I relish the thought of space tourism. I am a big believer in it and want to see it happen safely, routinely, and commercially as soon as possible.

But it’s important to realize that without our ability to cost-effectively leave Earth’s gravity well, both with people and cargo, we are not going to be able to go very far in space or be able to do very much. We must find the path to low cost space access - it’s fundamental to becoming space-faring. Since The Space Show has started its Deep Space Communication Project, perhaps one of the questions I will send to deep space is a request to have the manual on low cost space access sent to me from out there someplace, by any entity that knows the answer to achieving low cost space access from a heavy duty and very penalizing gravity well planet.

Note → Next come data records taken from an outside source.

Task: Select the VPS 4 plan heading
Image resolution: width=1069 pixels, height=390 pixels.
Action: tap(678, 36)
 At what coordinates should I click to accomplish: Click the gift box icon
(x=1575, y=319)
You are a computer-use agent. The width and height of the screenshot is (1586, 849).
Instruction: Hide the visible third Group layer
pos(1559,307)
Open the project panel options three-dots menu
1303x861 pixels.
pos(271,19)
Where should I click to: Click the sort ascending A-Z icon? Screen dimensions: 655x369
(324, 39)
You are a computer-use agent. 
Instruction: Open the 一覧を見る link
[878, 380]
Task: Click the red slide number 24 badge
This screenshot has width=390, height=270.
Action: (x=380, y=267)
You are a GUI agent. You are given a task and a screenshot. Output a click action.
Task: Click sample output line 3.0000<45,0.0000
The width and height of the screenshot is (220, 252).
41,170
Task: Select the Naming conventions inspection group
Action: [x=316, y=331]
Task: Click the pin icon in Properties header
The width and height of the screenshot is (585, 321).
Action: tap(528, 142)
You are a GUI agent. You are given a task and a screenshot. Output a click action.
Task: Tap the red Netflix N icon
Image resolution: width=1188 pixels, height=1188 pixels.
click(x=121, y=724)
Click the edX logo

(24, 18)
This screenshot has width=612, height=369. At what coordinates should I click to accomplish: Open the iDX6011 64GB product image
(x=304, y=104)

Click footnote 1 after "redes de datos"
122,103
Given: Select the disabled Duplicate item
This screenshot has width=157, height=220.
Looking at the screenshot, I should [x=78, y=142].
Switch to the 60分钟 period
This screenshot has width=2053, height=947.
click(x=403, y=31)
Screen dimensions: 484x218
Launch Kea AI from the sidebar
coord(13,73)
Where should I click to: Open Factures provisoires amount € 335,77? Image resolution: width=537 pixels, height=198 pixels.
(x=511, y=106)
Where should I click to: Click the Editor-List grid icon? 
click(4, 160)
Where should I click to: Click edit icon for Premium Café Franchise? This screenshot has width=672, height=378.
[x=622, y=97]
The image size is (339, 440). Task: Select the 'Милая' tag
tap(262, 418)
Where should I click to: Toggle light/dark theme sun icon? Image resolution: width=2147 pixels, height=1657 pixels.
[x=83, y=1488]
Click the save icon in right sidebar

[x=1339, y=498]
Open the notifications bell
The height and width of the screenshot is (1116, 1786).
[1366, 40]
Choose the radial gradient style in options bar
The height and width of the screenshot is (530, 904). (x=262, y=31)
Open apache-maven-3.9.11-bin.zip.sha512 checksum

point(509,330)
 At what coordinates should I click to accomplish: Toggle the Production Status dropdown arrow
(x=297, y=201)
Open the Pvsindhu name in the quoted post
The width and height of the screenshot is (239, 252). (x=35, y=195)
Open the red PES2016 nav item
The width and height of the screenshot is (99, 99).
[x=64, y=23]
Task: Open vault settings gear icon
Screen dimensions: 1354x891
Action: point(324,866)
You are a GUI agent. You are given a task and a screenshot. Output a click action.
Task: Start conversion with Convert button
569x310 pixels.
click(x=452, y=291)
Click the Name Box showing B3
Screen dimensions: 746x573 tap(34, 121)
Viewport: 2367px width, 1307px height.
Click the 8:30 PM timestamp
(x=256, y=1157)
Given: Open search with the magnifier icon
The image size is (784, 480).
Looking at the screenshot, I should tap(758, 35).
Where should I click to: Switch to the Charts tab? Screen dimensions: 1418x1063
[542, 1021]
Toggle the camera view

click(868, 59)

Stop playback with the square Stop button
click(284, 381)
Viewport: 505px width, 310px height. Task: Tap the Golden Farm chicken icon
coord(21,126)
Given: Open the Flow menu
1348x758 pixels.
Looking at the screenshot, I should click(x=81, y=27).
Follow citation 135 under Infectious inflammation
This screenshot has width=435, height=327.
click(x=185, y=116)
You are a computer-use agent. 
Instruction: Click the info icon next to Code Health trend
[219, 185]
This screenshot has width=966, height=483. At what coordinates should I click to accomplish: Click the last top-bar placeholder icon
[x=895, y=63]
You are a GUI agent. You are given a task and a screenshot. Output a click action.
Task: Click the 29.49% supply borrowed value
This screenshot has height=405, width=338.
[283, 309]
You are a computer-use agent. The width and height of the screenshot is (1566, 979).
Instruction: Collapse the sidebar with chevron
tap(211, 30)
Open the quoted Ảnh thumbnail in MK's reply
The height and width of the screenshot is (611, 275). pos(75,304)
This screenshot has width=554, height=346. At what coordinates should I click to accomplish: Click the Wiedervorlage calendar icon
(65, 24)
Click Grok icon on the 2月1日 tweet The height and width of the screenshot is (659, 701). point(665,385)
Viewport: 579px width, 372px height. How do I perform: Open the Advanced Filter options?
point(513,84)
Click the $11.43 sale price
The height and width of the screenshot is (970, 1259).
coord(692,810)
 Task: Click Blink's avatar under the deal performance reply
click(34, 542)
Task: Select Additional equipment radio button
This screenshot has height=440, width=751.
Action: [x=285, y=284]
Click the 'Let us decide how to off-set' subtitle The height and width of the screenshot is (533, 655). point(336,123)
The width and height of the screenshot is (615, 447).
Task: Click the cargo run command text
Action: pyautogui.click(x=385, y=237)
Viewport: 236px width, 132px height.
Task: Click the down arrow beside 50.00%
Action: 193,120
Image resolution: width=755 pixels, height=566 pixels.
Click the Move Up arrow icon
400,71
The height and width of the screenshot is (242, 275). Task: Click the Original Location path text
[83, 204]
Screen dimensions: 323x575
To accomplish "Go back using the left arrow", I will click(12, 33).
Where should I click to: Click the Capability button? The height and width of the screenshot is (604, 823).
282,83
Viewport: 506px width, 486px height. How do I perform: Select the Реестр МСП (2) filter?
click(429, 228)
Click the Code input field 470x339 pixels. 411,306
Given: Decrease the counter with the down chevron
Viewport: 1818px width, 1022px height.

TSR: If I were to look at your night stand or on the end table beside your favorite reading chair, what might I see that you are currently reading? A peek in your library of reading material would show what percentage of fiction to non-fiction?

Livingston: I’m currently reading management textbooks to use in my Space Management class for the spring 2006 semester at the University of North Dakota. I like to read everything from history, classics, fine literature, science, etc. I read lots of weekly and monthly magazines and journals and online materials. You might see a stack of online articles printed out, maybe eight inches high. They also go in my travel backpack which I often save and read when I travel. I read various newspapers as well: local, state, national, and space-related. I like to read. I took lots of speed reading classes when I was younger and can read very fast with decent comprehension. I know when to slow down to absorb more but in general, knowing how to read fast, how to speed read, has been one of the best tools I ever learned, developed, and used.

I urge space fans to read and read and read. Not just space, science, engineering, or sci-fi books, though: read literature, read the classics, read Harry Potter, books on politics, history, poetry, anything. Remember, we talk and think space and we want to make the case for space to people who are outside the space community. We need to communicate with them, not lecture them. We need to hear what they have to say. I mean really listen and hear, not go through the motions. Our society consists of teachers, plumbers, carpenters, contractors, office workers, medical personnel, artists, writers and so much more. They are all important and we need them to understand with us why space is a must. We are not always talking to scientists, engineers, or advocates. We need to be in the world at large and reading takes us there. This is important because it enables us to expand how we see space and relate it to others. It expands our vocabulary, how we can describe things, how we can connect with people. Maybe it will be through art or poetic metaphor or blue-collar common sense. Reading makes us part of the world and society, not just a space organization or an engineering professional group. We humanize ourselves through reading, the humanities, and science, and then how we related with others. So I say read everything, listen to everything, all points of view. By doing this, one develops their discernment and discretion skills to a high state. This is really important in space development.